French table tennis player (1949–2020)

Jacques Secrétin (/fr/; 18 March 1949 – 25 November 2020) was a French international table tennis player. He was selected for the French national team at the age of 13 and became one of the most successful table tennis players in French history. In a 26-year career Secrétin was singles champion of France 17 times and European single champion in 1976. He won the gold medal in mixed doubles at the 1977 World Table Tennis Championships in Birmingham, England. Outside of competitions he formed a show with Vincent Purkart that demonstrated table tennis tricks and exhibitions, which made more than 4,000 performances.

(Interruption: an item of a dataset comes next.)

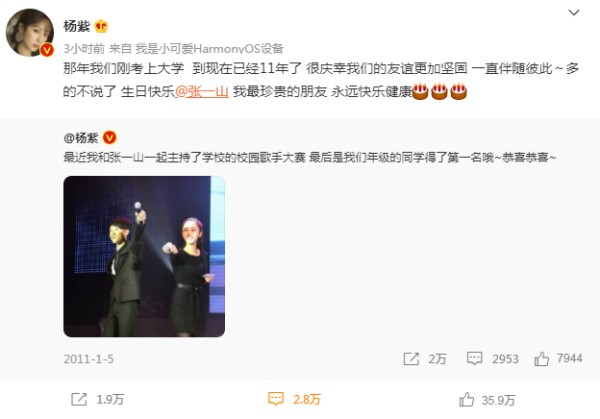Open the main post comments icon
This screenshot has width=600, height=419.
(276, 399)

Secrétin remained an active veterans player until his death.

== Early life ==
Jacques Secrétin was born on 18 March 1949 at Carvin, in a mining region of northern France. He began playing table tennis at the age of eight and in 1962, at the age of 13, was selected for the French national team. Secrétin, who played left-handed, won his first national singles title in 1966.

==Competition career==
From 1974 to 1986 Secrétin won several medals in singles, doubles, and team events in the Table Tennis European Championships and five medals at the World Table Tennis Championships.

He won a gold medal in the mixed doubles event with Claude Bergeret at the 1977 World Table Tennis Championships in Birmingham.

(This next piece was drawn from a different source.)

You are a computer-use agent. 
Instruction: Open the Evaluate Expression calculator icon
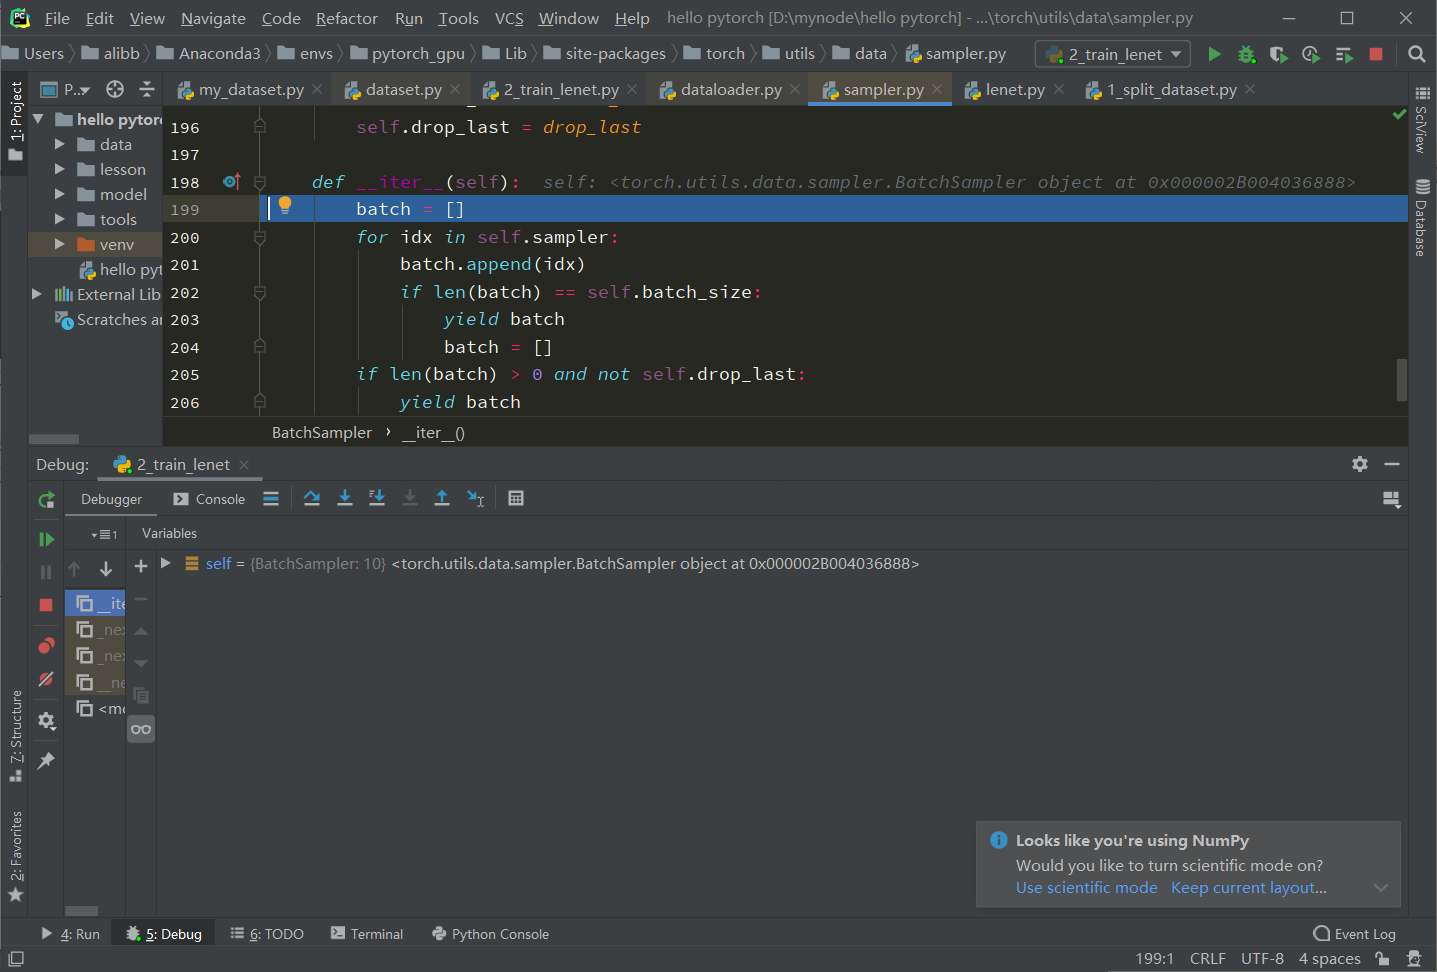(516, 497)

In a 26-year career, he was with Jean-Philippe Gatien, one of the most successful table tennis players of France, world champion mixed doubles in 1977 with Claude Bergeret, 3 times bronze medal in men's doubles, quadruple European champion (including a singles in 1976 against the Soviet Anatoly Strokatov in the final and doubles with Patrick Birocheau), 61 times champion of France (17 times in men's singles, 10 times in men's doubles, mixed doubles 11 times, 6 times with Claude Bergeret, and 4 times with Martine Le Bras, 23 times in teams).

== Other work ==
Outside of competitions Secrétin established, with Vincent Purkart, Le Show Secrétin-Purkart. During the show, which was active until 2007, they performed table tennis tricks and exhibition matches. They made more than 4,000 performances and at one time performed in front of 15,000 spectators. Secrétin also visited table tennis clubs and prisons to teach the sport.

Secrétin died on 25 November 2020 at the age of 71. At the time of his death he was still active in table tennis and was scheduled to compete in the veterans world championships in spring 2021.